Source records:
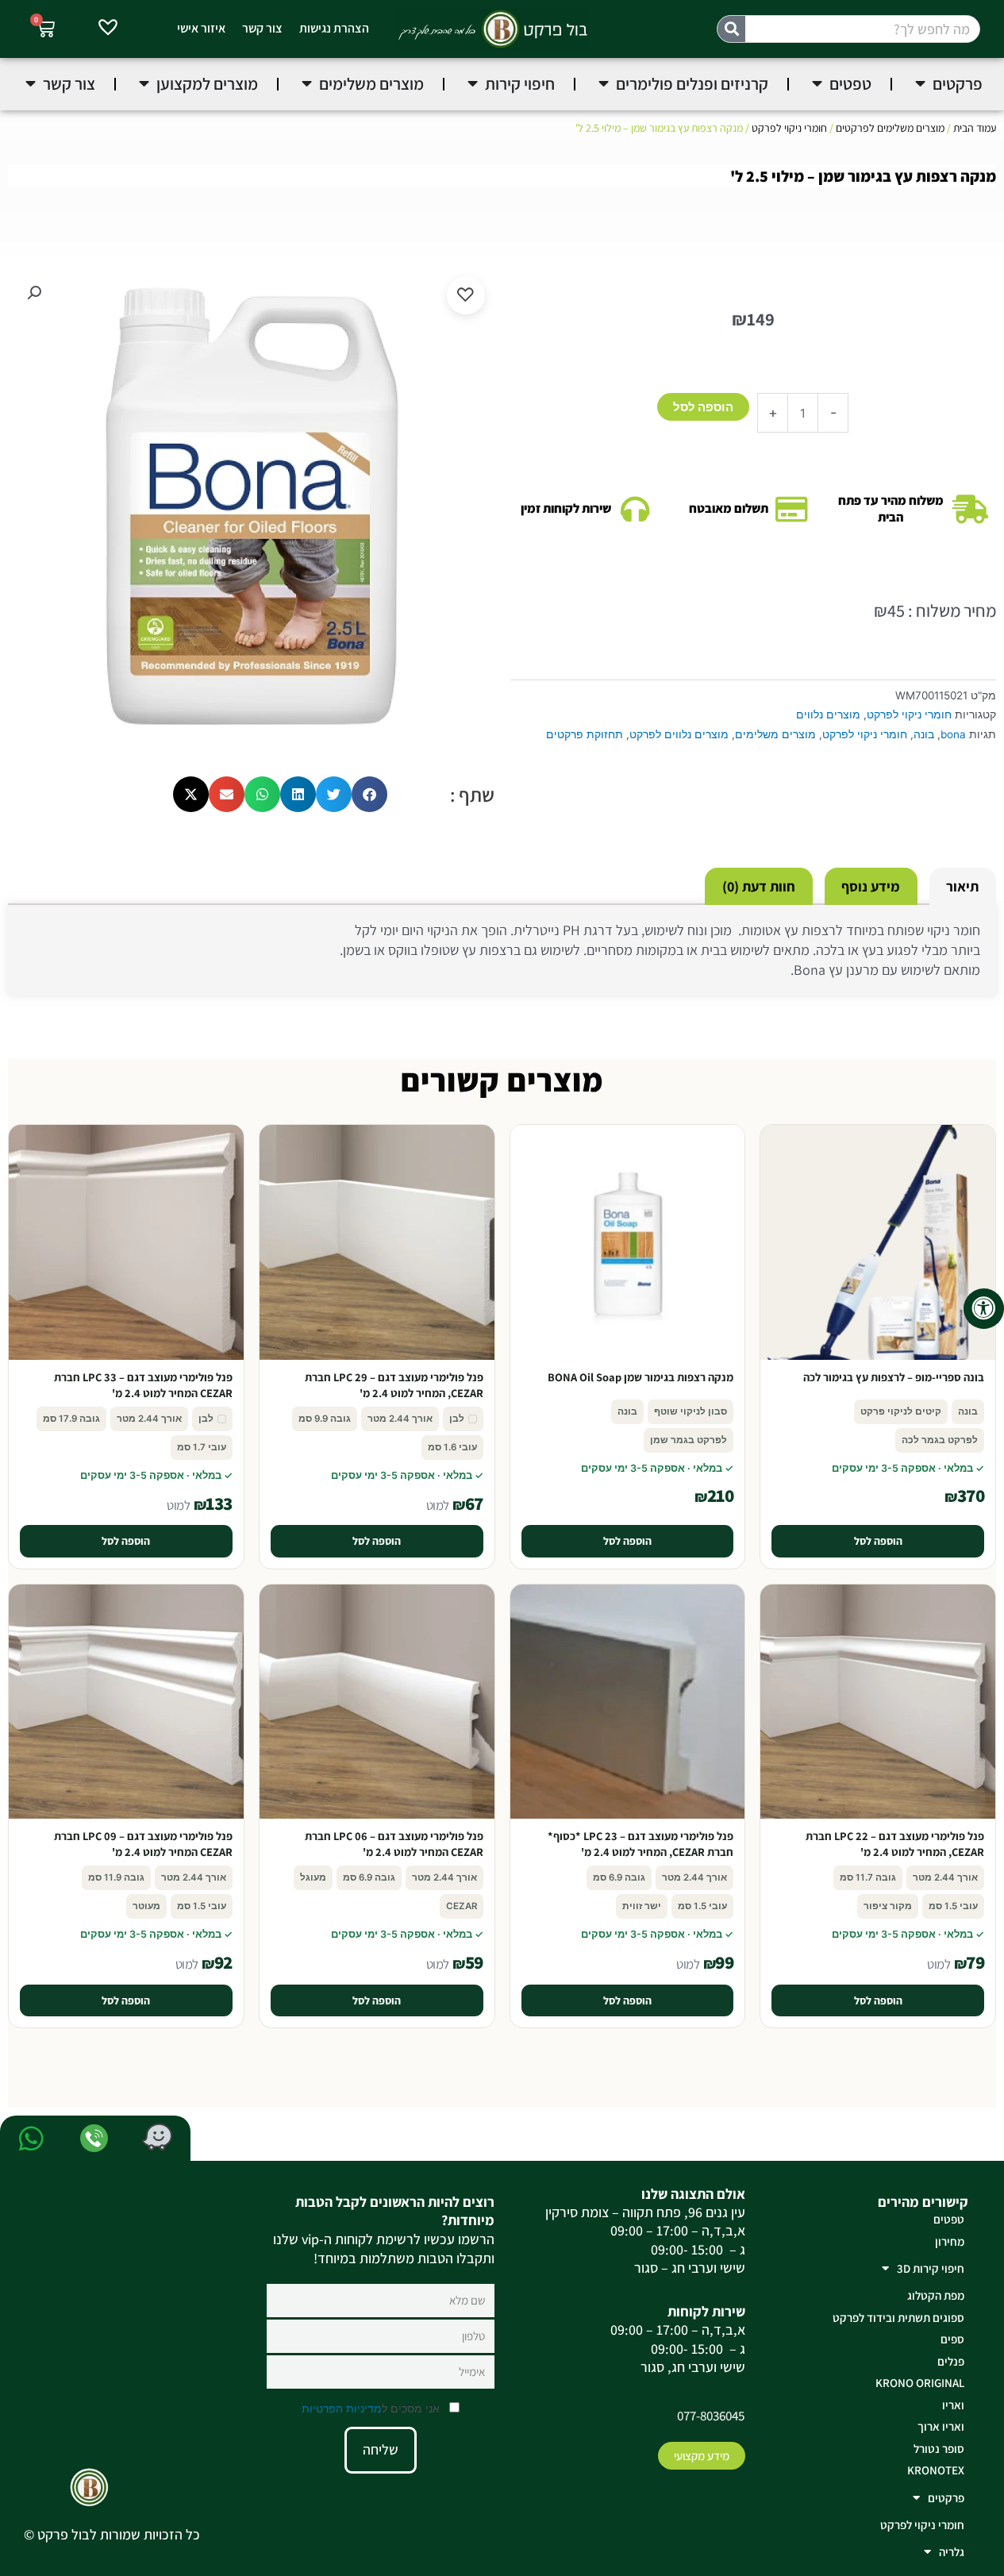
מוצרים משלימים (775, 734)
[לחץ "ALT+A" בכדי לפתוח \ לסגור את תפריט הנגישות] (984, 1308)
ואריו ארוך (940, 2426)
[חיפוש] (731, 29)
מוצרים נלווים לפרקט (679, 734)
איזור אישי (201, 28)
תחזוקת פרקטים (584, 734)
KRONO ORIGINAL (919, 2382)
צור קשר (262, 28)
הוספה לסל (703, 406)
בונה (924, 734)
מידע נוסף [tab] (870, 886)
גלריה (951, 2551)
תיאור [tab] (962, 886)
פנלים (950, 2361)
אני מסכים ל (372, 2408)
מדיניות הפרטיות (342, 2408)
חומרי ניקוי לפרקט (789, 128)
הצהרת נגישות (334, 28)
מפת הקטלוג (935, 2295)
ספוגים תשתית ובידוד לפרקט (898, 2317)
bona (953, 734)
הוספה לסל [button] (878, 1541)
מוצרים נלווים (828, 714)
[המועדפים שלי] (108, 29)
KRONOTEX (935, 2470)
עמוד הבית (974, 128)
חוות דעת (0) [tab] (758, 886)
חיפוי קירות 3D (930, 2268)
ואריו (953, 2404)
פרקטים (946, 2497)
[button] (34, 293)
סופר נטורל (939, 2448)
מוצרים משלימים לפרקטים (890, 128)
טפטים (948, 2219)
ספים (952, 2339)
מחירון (949, 2241)
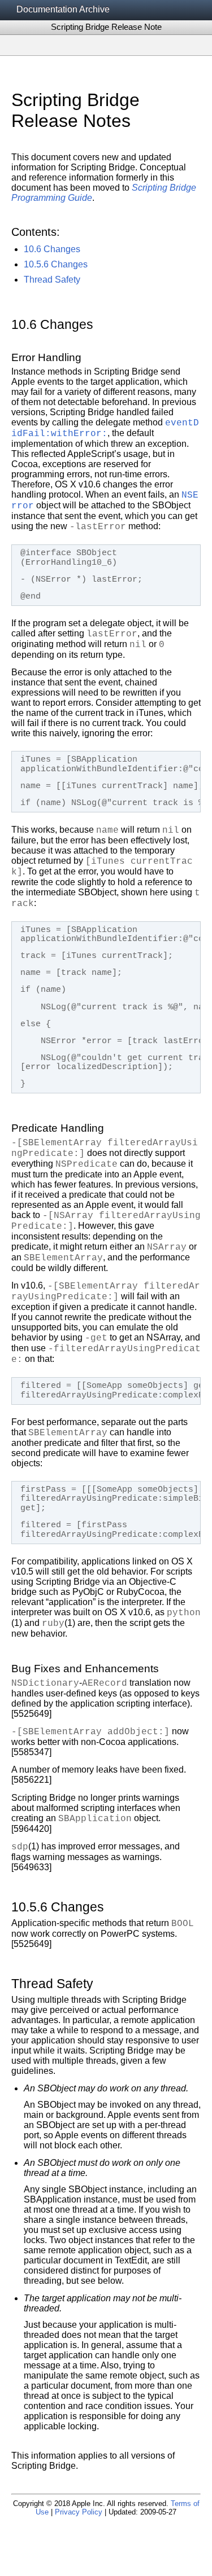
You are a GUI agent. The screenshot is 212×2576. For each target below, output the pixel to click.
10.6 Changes (52, 249)
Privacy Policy (78, 2512)
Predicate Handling (57, 1128)
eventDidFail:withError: (105, 428)
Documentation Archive (63, 9)
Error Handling (46, 357)
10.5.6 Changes (56, 264)
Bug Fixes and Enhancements (85, 1668)
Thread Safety (52, 279)
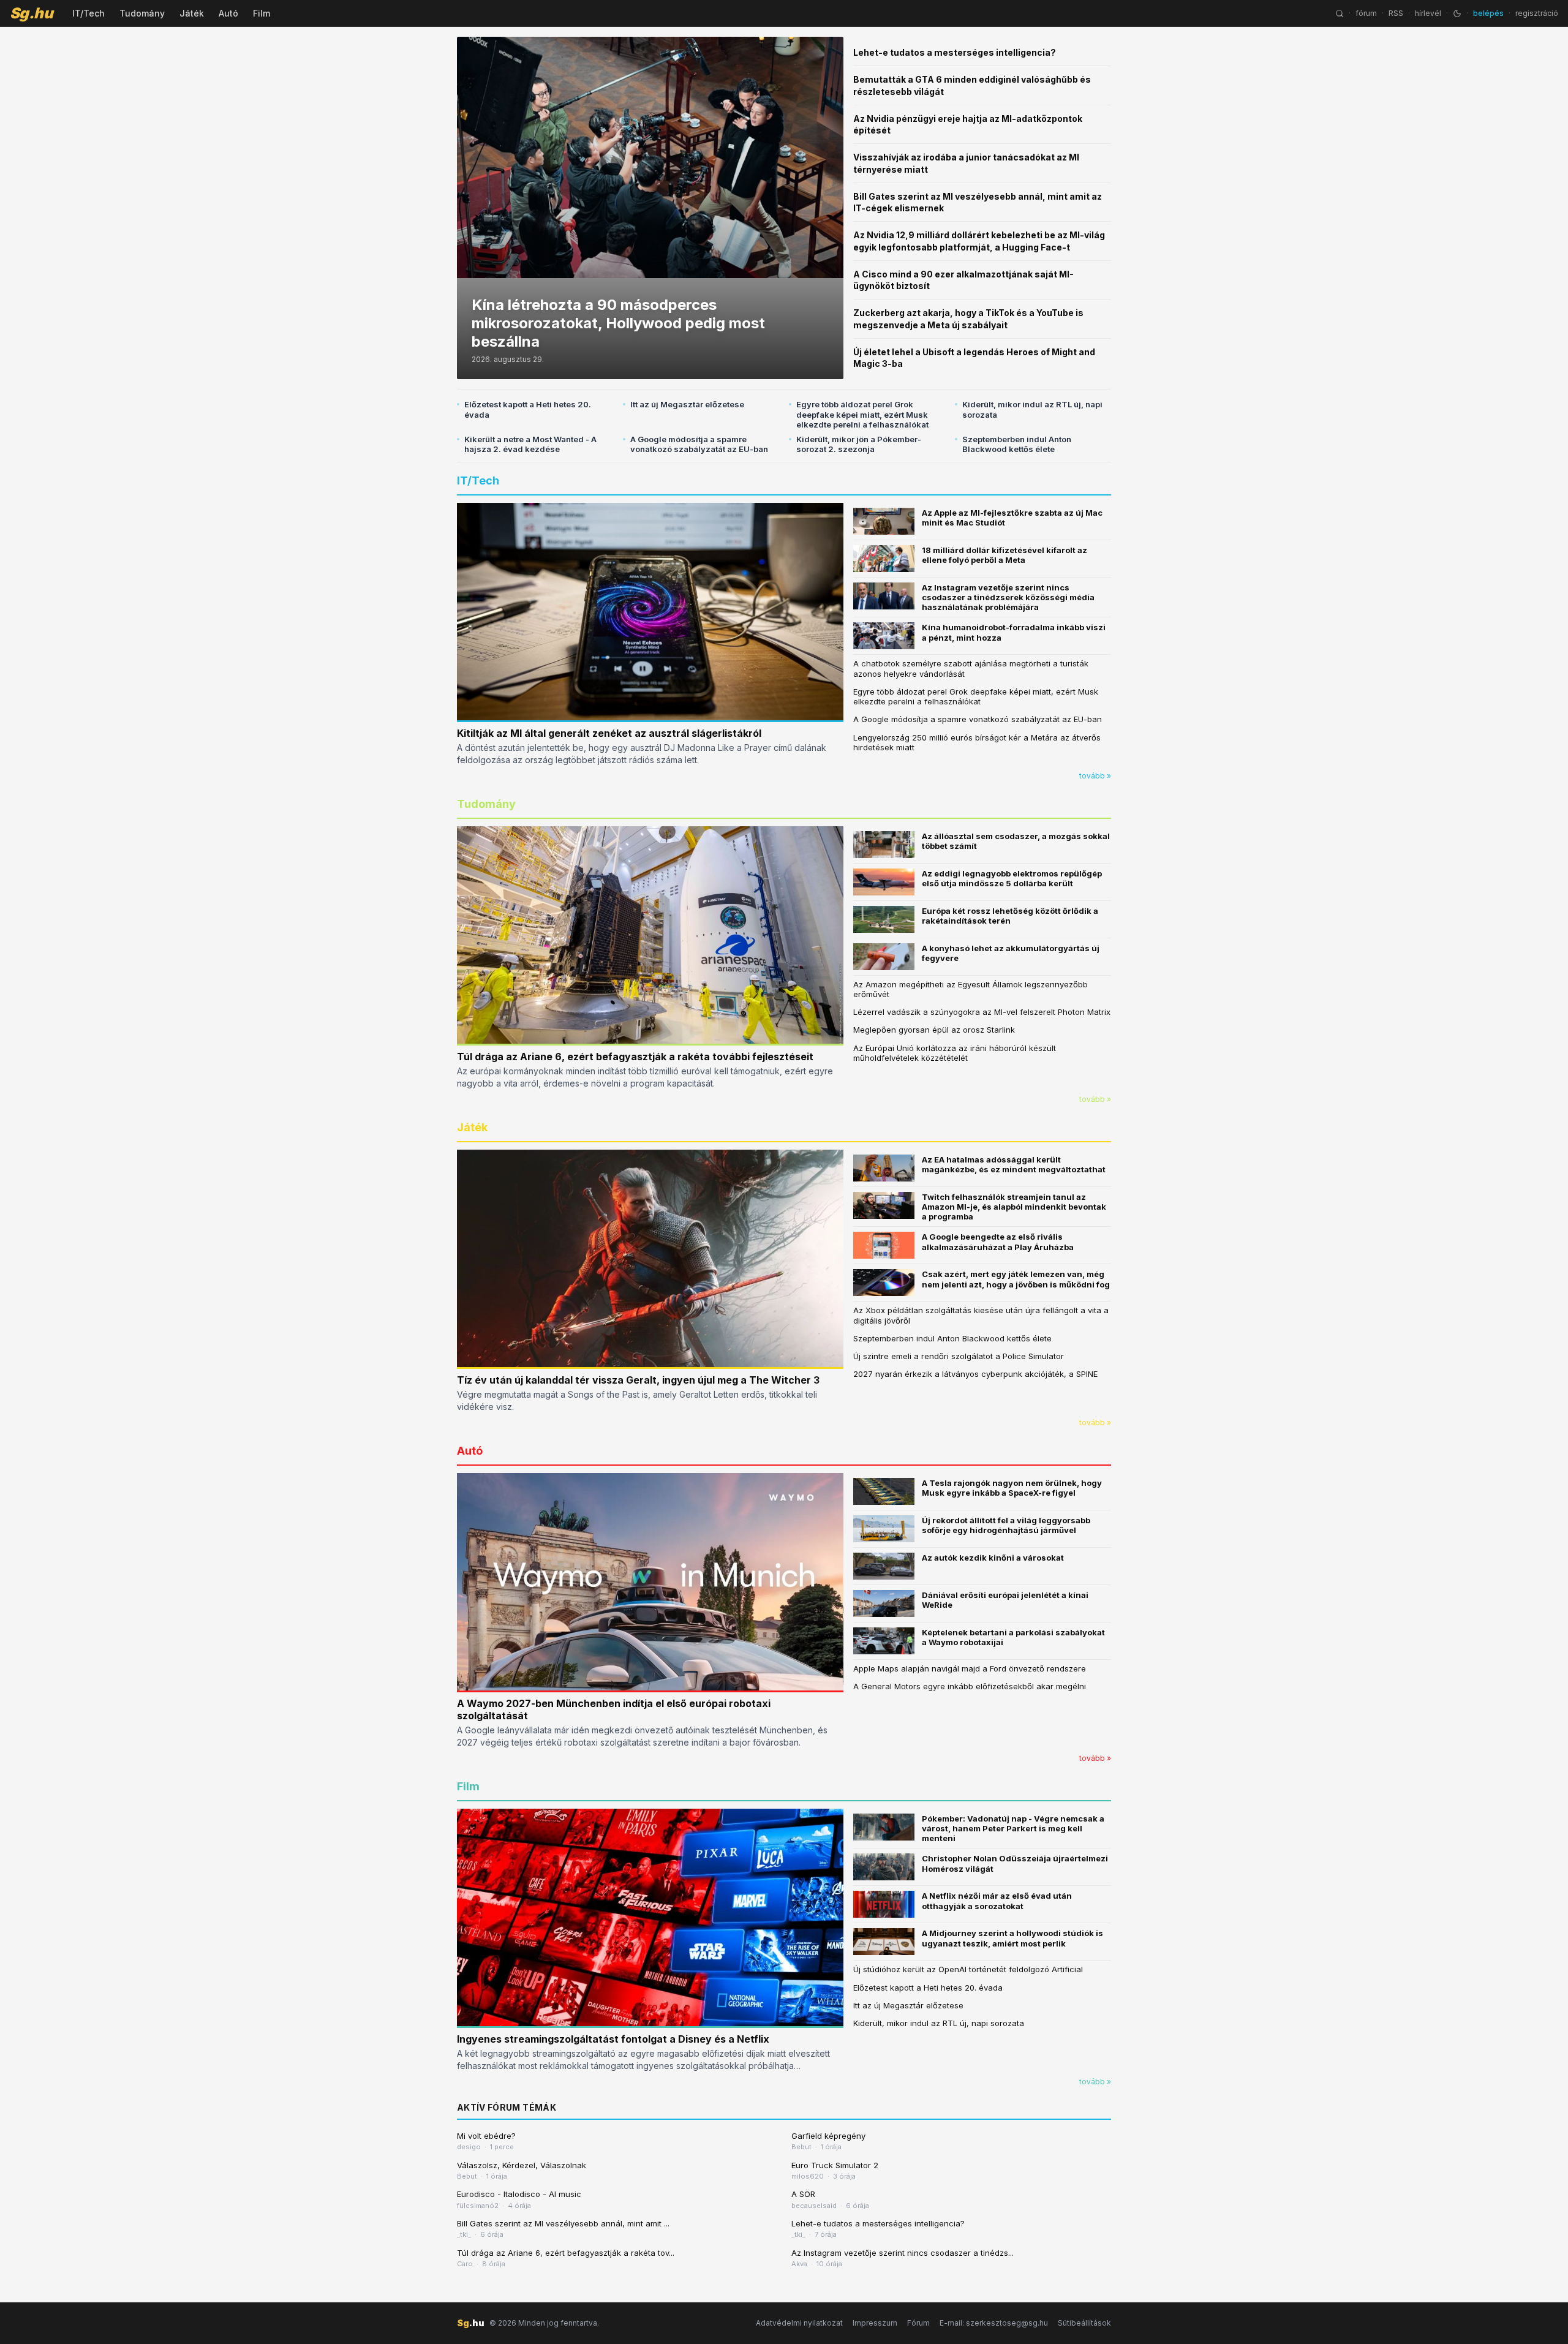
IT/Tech (88, 13)
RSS (1396, 13)
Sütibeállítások (1084, 2322)
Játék (191, 13)
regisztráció (1536, 13)
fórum (1366, 13)
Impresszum (875, 2322)
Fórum (918, 2322)
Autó (228, 13)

Task
Would you retype the lines above from the one with "הצהרת נגישות (334, 28)" down to the one with "חוות דעת (0) [tab] (758, 886)", word for word, both ends included and no other lines?

Answer to this problem
הצהרת נגישות (334, 28)
מפת הקטלוג (935, 2295)
ספוגים תשתית ובידוד לפרקט (898, 2317)
bona (953, 734)
הוספה לסל [button] (878, 1541)
מוצרים נלווים (828, 714)
[המועדפים שלי] (108, 29)
KRONOTEX (935, 2470)
עמוד הבית (974, 128)
חוות דעת (0) [tab] (758, 886)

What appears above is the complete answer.